(Items for locating text and elements)
──────────────────────────────
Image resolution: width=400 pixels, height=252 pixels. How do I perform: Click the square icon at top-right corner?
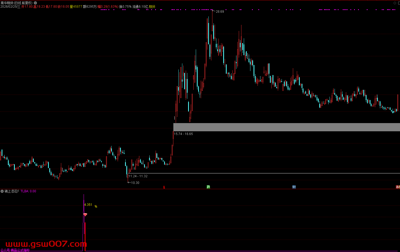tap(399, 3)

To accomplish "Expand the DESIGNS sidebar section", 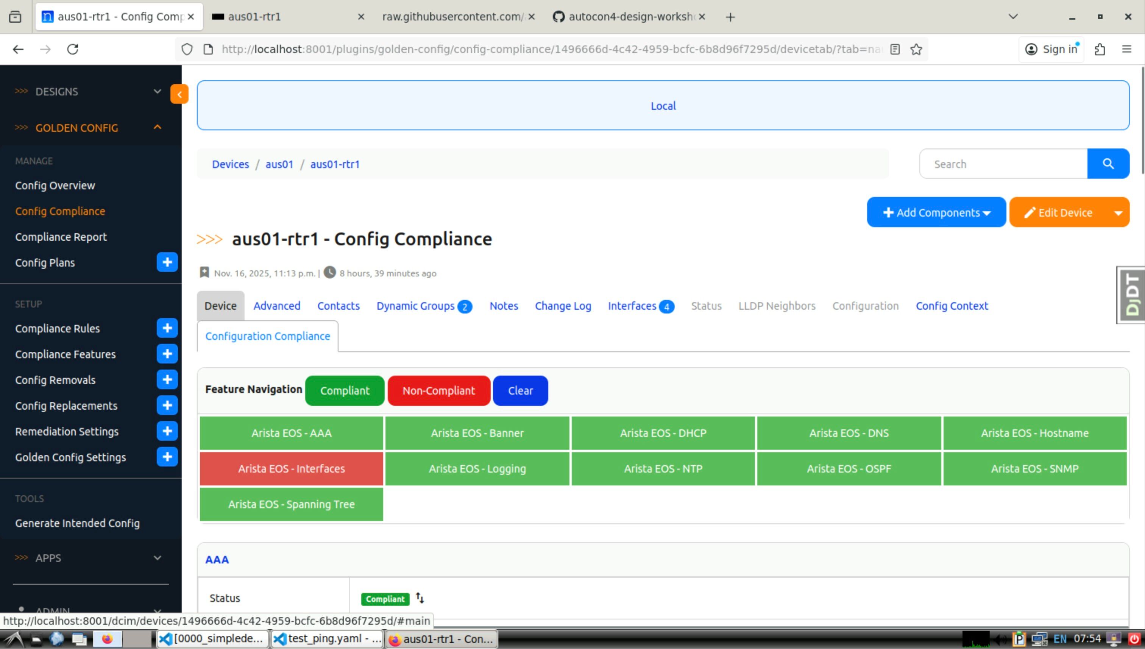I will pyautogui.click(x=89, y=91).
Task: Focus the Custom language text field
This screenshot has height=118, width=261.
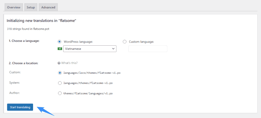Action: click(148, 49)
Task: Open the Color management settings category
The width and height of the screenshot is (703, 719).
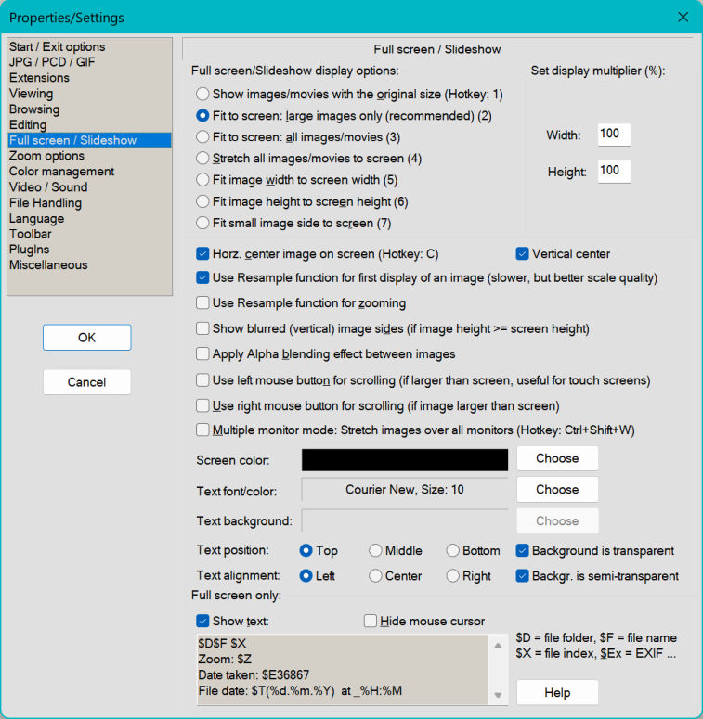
──────────────────────────────
DIRECTIONS FOR THIS TASK: Reproduce the lines above verbatim, starting at the line that contains "Task: Focus the Custom language text field" and continuing through the end of the items. Omit the pictures from your output.

SOLUTION:
Task: Focus the Custom language text field
This screenshot has height=118, width=261.
Action: click(148, 49)
Task: Open the Color management settings category
The width and height of the screenshot is (703, 719).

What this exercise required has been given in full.